“My darling, I too am a sinner,” he said with emotion, holding her close to his heart; “I too have been taking a retrospective view of the past year, and I am not too proud to acknowledge to my own little daughter that I fear that I have sinned even against her.”
She lifted her head to look into his face in wide-eyed astonishment.
“Yes,” he sighed, “I have been recalling the rebuke I administered to you the first time we met after the baby’s sad fall, and it seems to me now that my words were unnecessarily severe, even cruel.
“I had just come from my apparently dying babe and its heart-broken mother, and dearly as I have always loved my eldest daughter, my anger was stirred against her at that moment, as the guilty cause of all that suffering and distress.
“But I ought to have seen that she was already bowed down with grief and remorse, and have been more merciful. My dear child, will you forgive your father for his extreme severity?”
“No, papa, I—I can’t,” she murmured, her head drooping so low again that he could not see the expression of her countenance.
“You can not?” he sighed, in surprise and disappointment; “well, my dear child, I can hardly blame you, and I certainly would not have you say what you do not feel; but I had hoped your love for me was sufficient to prompt a different reply.”
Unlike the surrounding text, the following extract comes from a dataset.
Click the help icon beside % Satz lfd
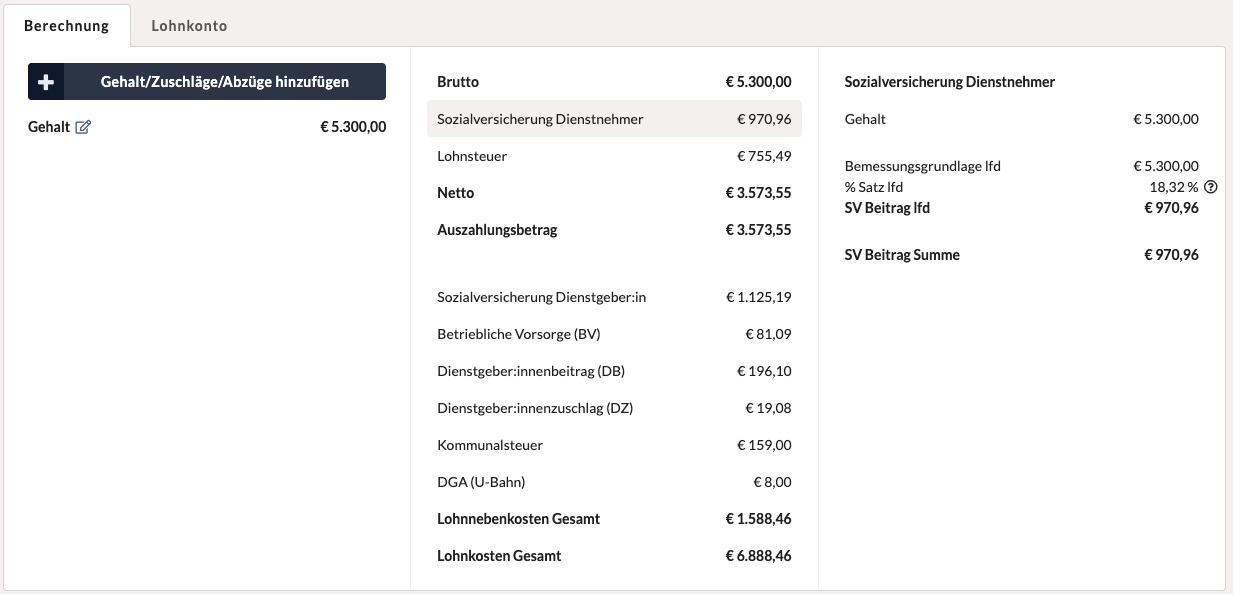 point(1210,187)
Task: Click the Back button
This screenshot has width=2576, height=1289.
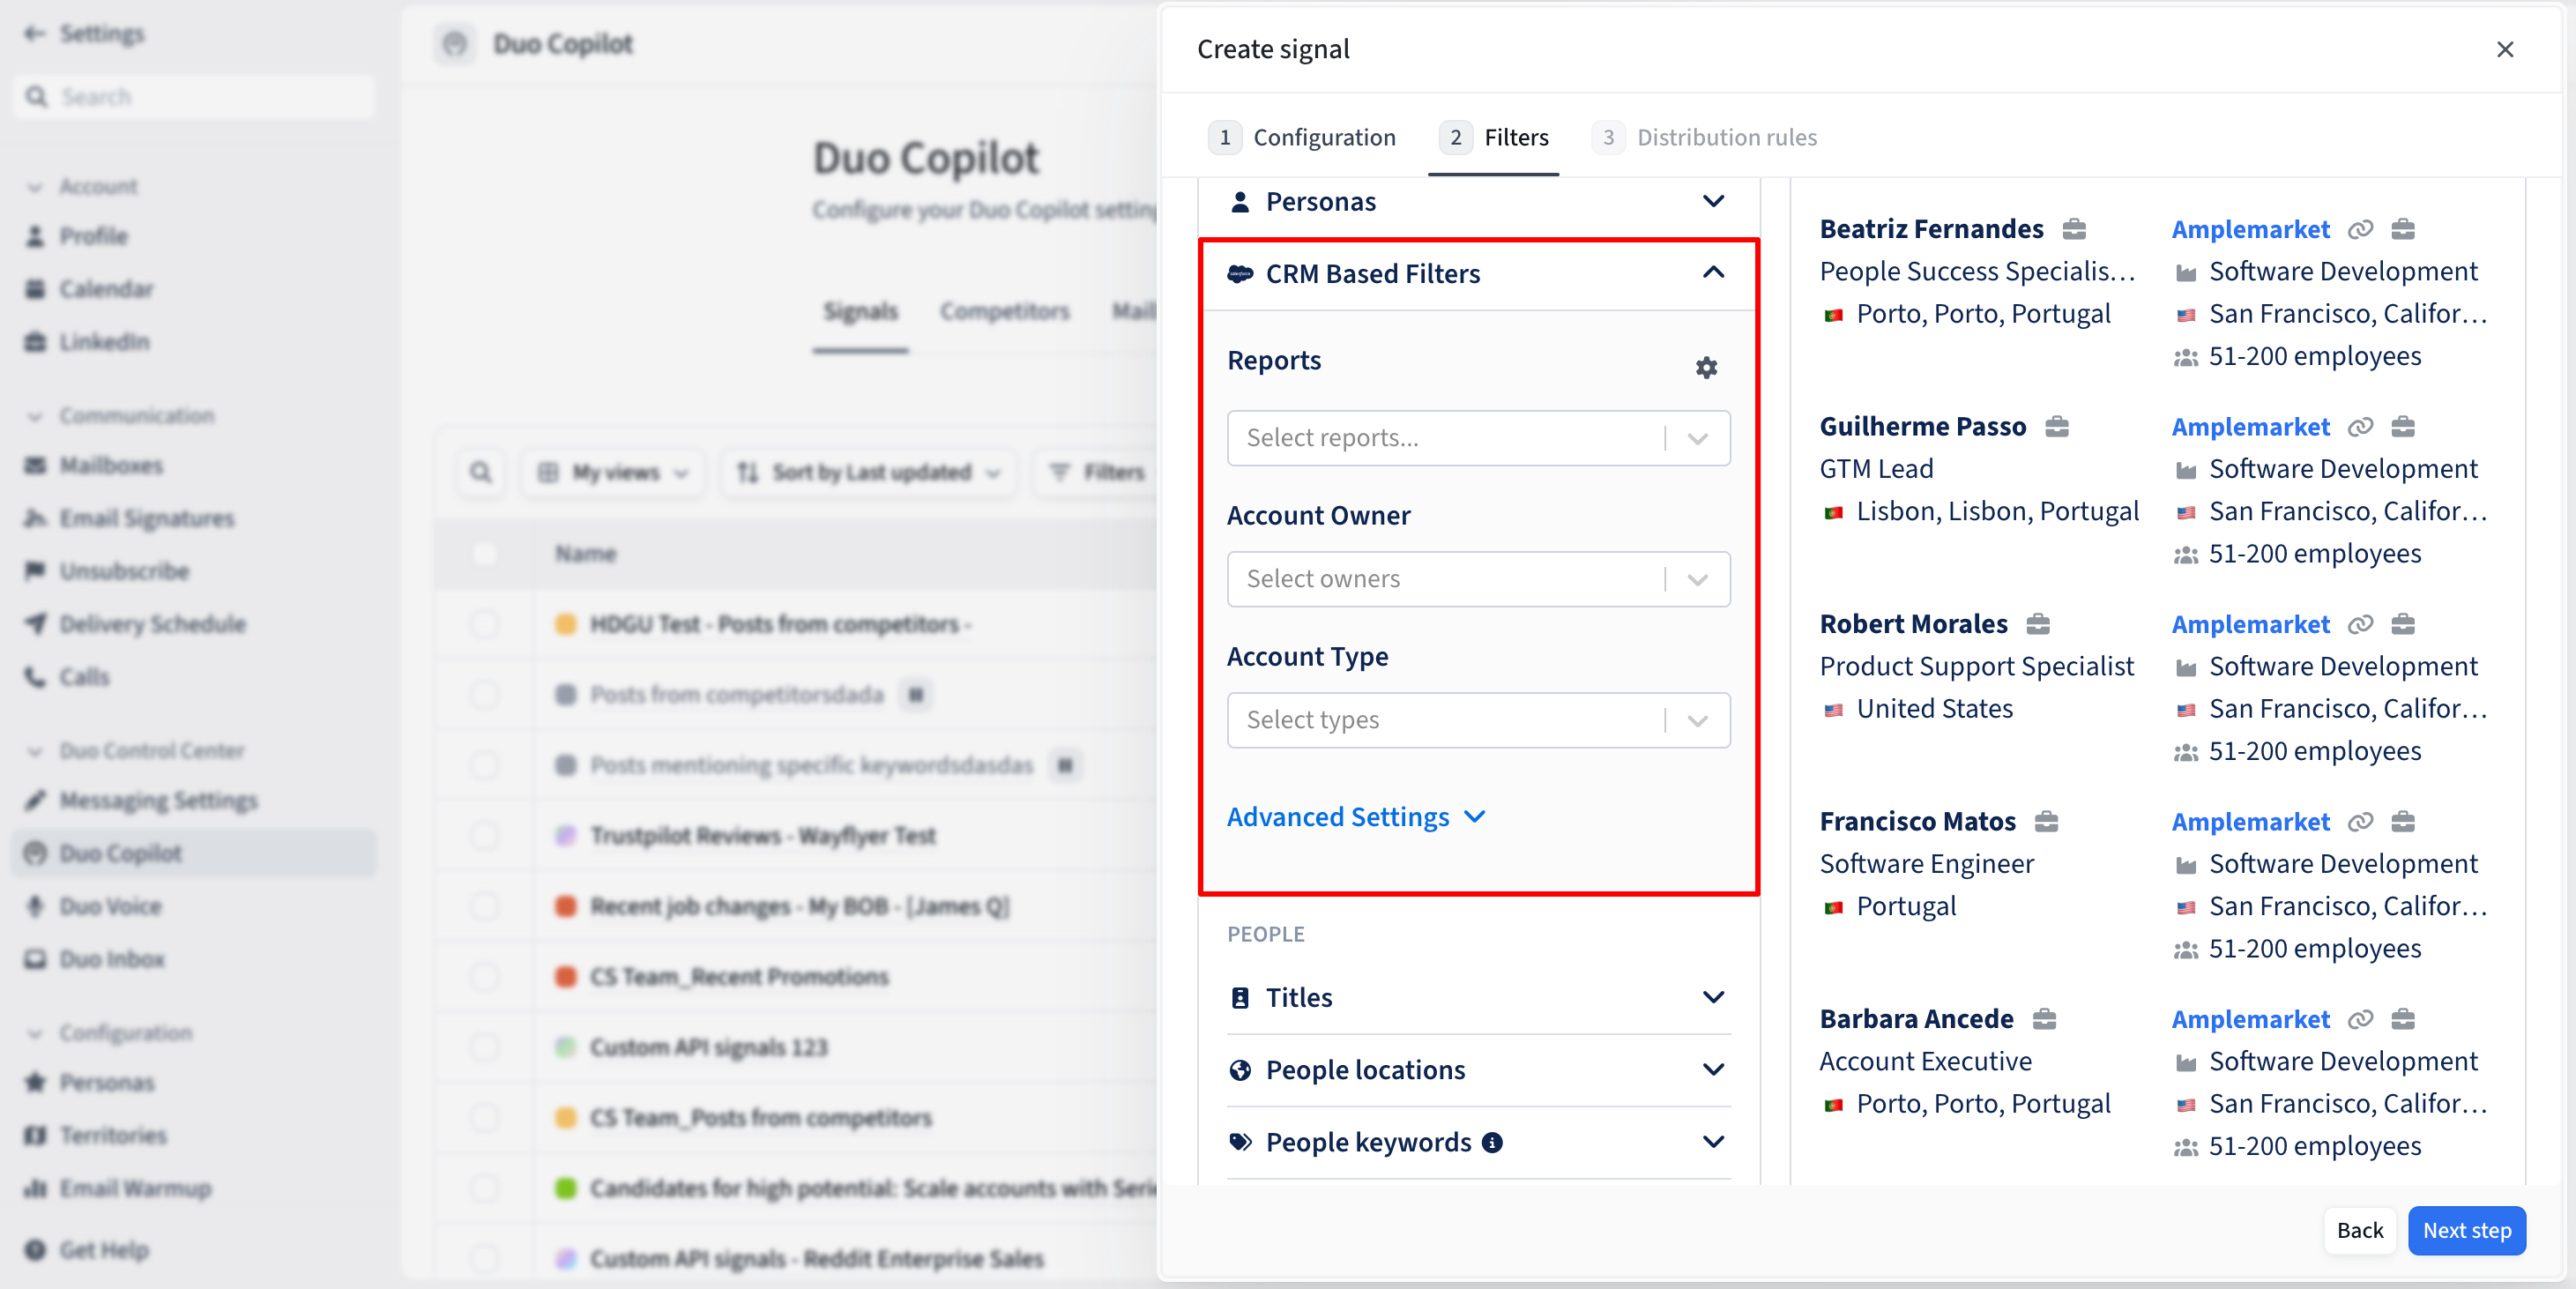Action: click(2359, 1230)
“Papa, you don’t understand,” she cried, suddenly lifting her head, throwing her arms round his neck and laying her cheek to his. “Its because I’ve nothing to forgive. I deserved it all; every word of it; you had a right to say those words too, and they did me good, for it has helped me many a time to conquer my temper—thinking how dreadful to be any thing but a blessing to you, my own, dear, dear, dearest father!”
“Thank you, my darling,” he responded, in moved tones; “and now when death has parted us there will, I trust, be no sting for the survivor in the memory of those words, as I felt that there surely would be if they were left unretracted.”
“Papa, don’t talk of death parting us,” she said in tremulous tones, “I can’t bear to think of it.”